A month later in Sept 2009, I was teaching yoga at UBC 3 days a week and I don’t even know how it happened. I continued my practice with my favourite teachers, taking workshops and practicing on my own. With each class I taught, I realized that I could really teach. It came very easily and naturally and my confidence built with my students appreciation and gratitude towards me. I never chose this path. The path chose me. I truly believe that. Something so powerful was working through me, guiding me through all this pain and brought me out on the other side…
In a spontaneous moment of clarity, I ended up going to the Philippines to deal with some insane, personal family stuff and landed in Manila literally right after the Oct 2009 tsunami hit! 3 weeks of fear in a third world country, alone, with people I barely knew after a tsunami. Bring on the PTSD. Kids walking through polluted rivers with groceries on their heads going to their homes in the slums. Meanwhile our fancy hotel is right next door. I would go to a bank or bank machine and a guard with an automatic machine gun would be standing right next to me. I would be propositioned for sex in the oddest places with money almost being thrown at me. The Philippines is one of the top 4 countries in the world for child trafficking. The things that I learnt being done to children there was so disgusting and mind blowing. I felt utterly helpless… When I returned to Canada I was depleted. I was numb and I was a changed person. I became really, really sick at the end of my trip in the Philippines with a really weird virus (I really think it was H1N1) and it took me 2 months resting back in Canada afterwards to detox from what I went through and to physically get healthy again. I returned to teaching and my practice in Jan 2010. Anxiety bound yet again, I found relief and peace on the mat. How I surrendered to my mat, to my teachers, to my students, to myself…

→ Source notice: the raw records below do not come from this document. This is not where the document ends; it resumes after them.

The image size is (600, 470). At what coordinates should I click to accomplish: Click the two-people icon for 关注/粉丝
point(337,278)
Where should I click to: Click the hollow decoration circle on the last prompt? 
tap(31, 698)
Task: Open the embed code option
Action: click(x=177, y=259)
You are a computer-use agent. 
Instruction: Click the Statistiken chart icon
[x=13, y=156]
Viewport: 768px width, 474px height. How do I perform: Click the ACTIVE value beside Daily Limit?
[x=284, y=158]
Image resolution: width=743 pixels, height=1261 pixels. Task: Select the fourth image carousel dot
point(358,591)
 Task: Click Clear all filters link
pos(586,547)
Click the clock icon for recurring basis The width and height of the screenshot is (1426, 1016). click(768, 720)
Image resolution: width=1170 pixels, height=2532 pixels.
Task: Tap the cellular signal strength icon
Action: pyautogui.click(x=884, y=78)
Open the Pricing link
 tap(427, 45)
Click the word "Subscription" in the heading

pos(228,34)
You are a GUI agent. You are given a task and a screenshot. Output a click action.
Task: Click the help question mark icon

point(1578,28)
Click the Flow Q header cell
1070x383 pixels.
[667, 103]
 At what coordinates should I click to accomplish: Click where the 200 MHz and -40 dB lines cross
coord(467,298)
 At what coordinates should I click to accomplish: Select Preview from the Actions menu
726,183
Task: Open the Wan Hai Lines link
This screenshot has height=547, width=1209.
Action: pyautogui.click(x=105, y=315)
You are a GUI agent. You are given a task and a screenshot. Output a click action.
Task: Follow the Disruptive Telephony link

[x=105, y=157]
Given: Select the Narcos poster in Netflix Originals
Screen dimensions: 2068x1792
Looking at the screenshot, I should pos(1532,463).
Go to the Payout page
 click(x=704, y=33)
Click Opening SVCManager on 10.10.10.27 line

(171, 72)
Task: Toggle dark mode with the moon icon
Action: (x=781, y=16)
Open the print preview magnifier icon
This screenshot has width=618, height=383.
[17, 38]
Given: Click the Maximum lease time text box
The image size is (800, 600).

July 2010 my marriage ended. It was one of the most horrible, humbling and painful experiences I have ever been through. No person gets married thinking they will ever get a divorce. It is a death to thy self, a death to your partner, a death to family, a death to friends. Yoga became my sanctuary. Whether teaching or practicing, it was relief from all the things happening that I could not control. In utter despair, I focused on teaching, loving myself and giving my energy to my students. I made a conscious decision to not be involved with anyone romantically for at least a year no matter how attracted I was to them. I would not act from my emotions but rather observe them without action. I have seen so many people coming out of relationships not wanting to be alone, rebounding into unhealthy relationships for physical contact and drowning and numbing themselves into alcohol, drugs and tobacco; not taking the time to heal and find themselves in a raw organic state. I was determined not to do that, no matter how painful and lonely I would be. I am very proud to say it has been over a year and ½ of being completely alone with myself. (Well, minus a hot fling outside in a lightening storm in Costa Rica with a guy who saved my life! Sigh. Seriously, thank-you universe! lol!) To know yourself alone and become whole is to fine yourself and be able to attract the right people and circumstances into your life. Yoga has helped me face myself, see myself, pause and observe myself before action. It has re-programmed my mind to let go of expectation and fear; to just be here in the now observing and listening to what arises within before acting on my emotions. Because of yoga, I know who I am. I know what I need and I know what I do not want…
'It is a long, hard journey to find our authentic self.